### Records shown ###
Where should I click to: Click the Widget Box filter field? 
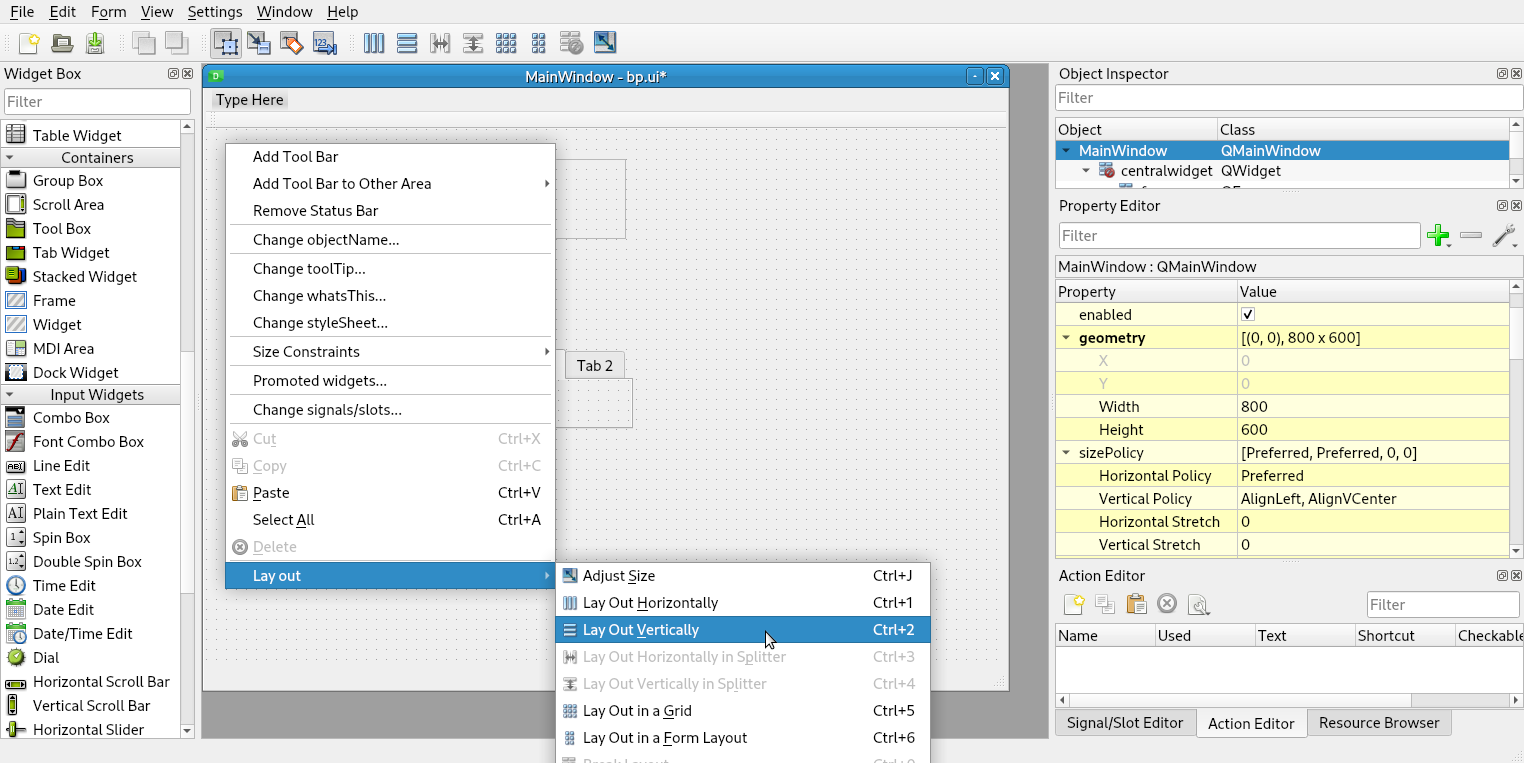click(x=97, y=102)
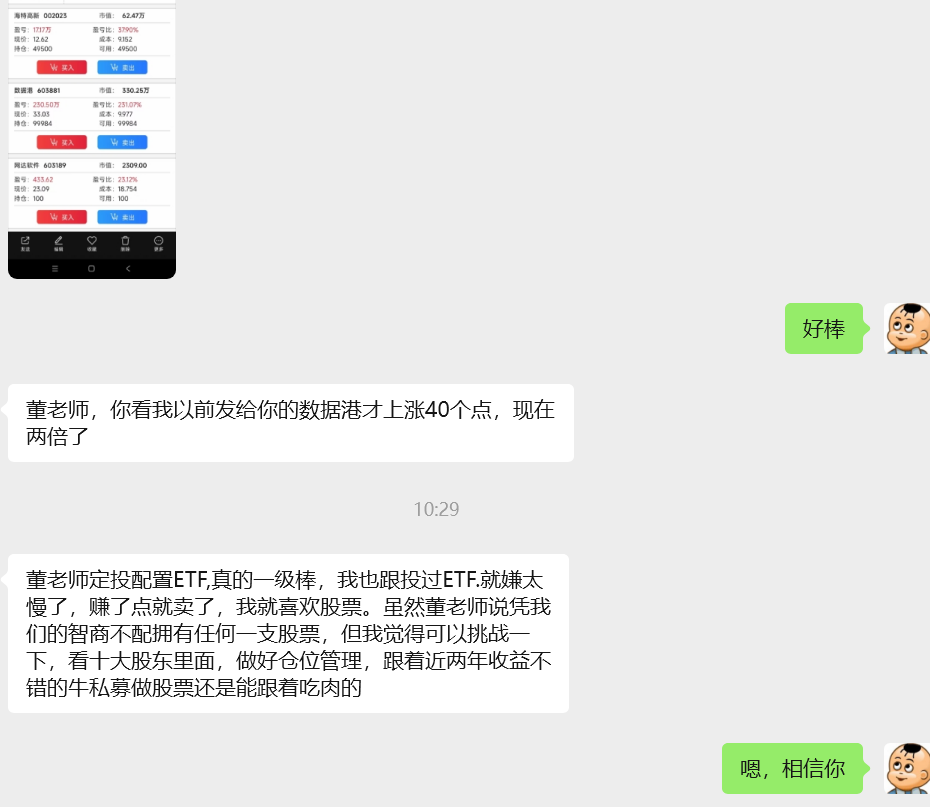Image resolution: width=930 pixels, height=807 pixels.
Task: Select the green 好棒 message bubble
Action: click(x=824, y=328)
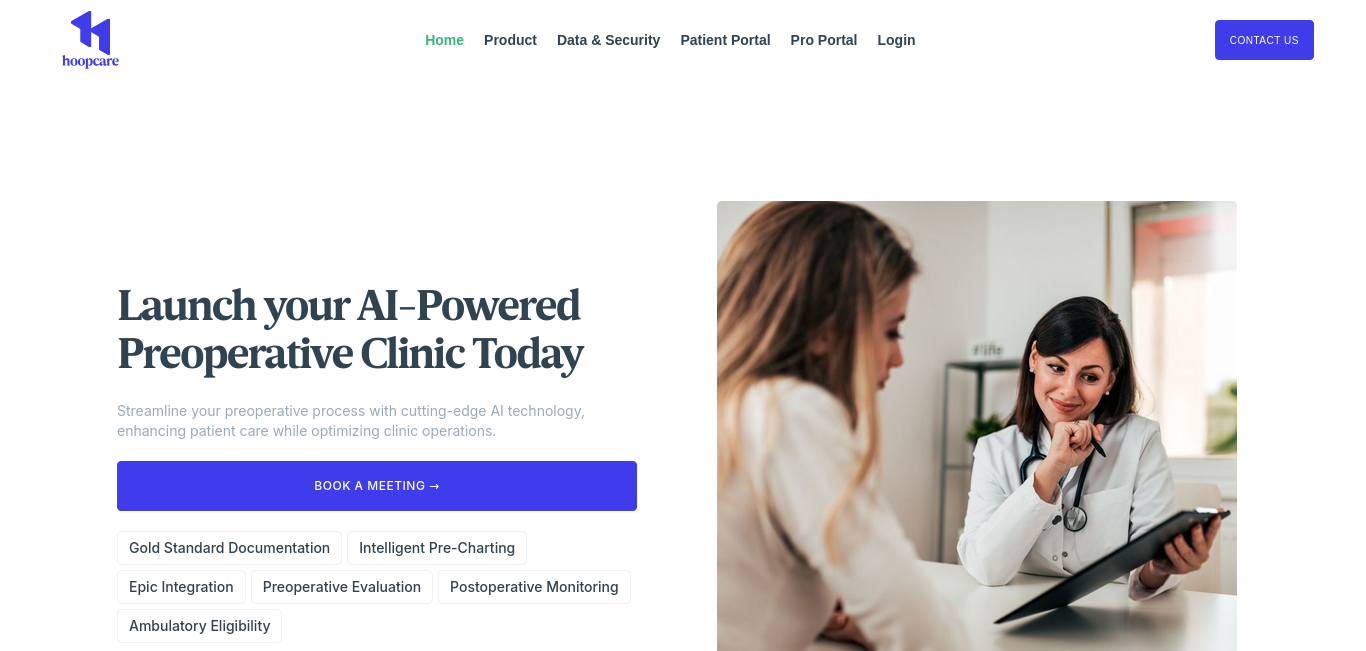Open the Home nav item
Viewport: 1366px width, 651px height.
444,40
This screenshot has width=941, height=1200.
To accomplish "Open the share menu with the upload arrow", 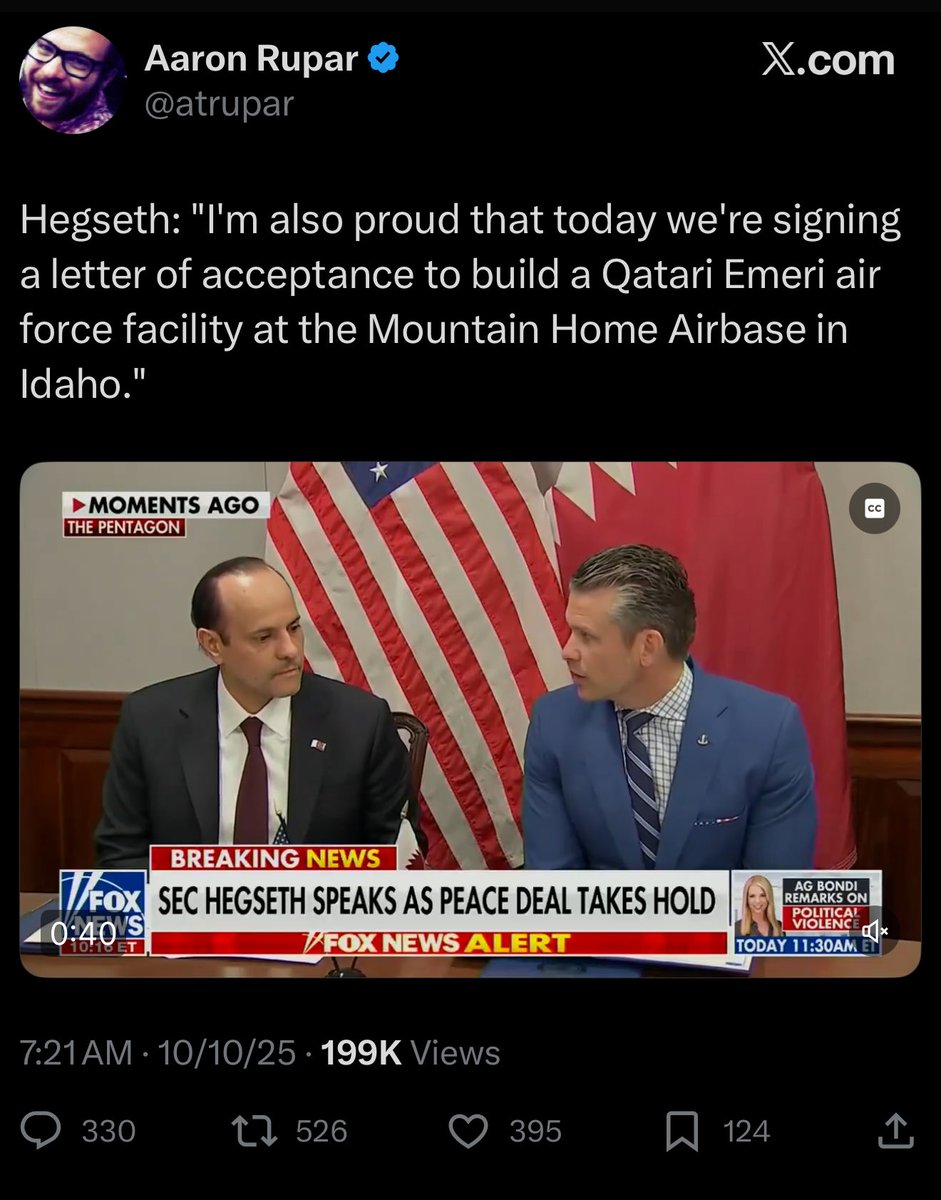I will (x=895, y=1131).
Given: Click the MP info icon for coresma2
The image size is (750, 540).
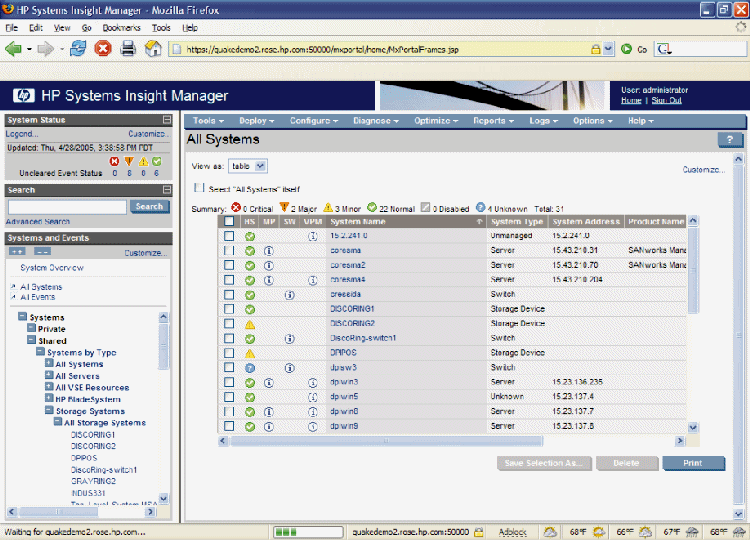Looking at the screenshot, I should [269, 265].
###
§ **What to do**
Please convert the lines from the one containing "Given: Click the MP info icon for coresma2" through the end of the entries into a JSON list of strings, one string per line, skipping blank lines. Leave the pictures out of the answer.

§ **Solution for this problem**
[
  "Given: Click the MP info icon for coresma2",
  "The image size is (750, 540).",
  "Looking at the screenshot, I should [269, 265]."
]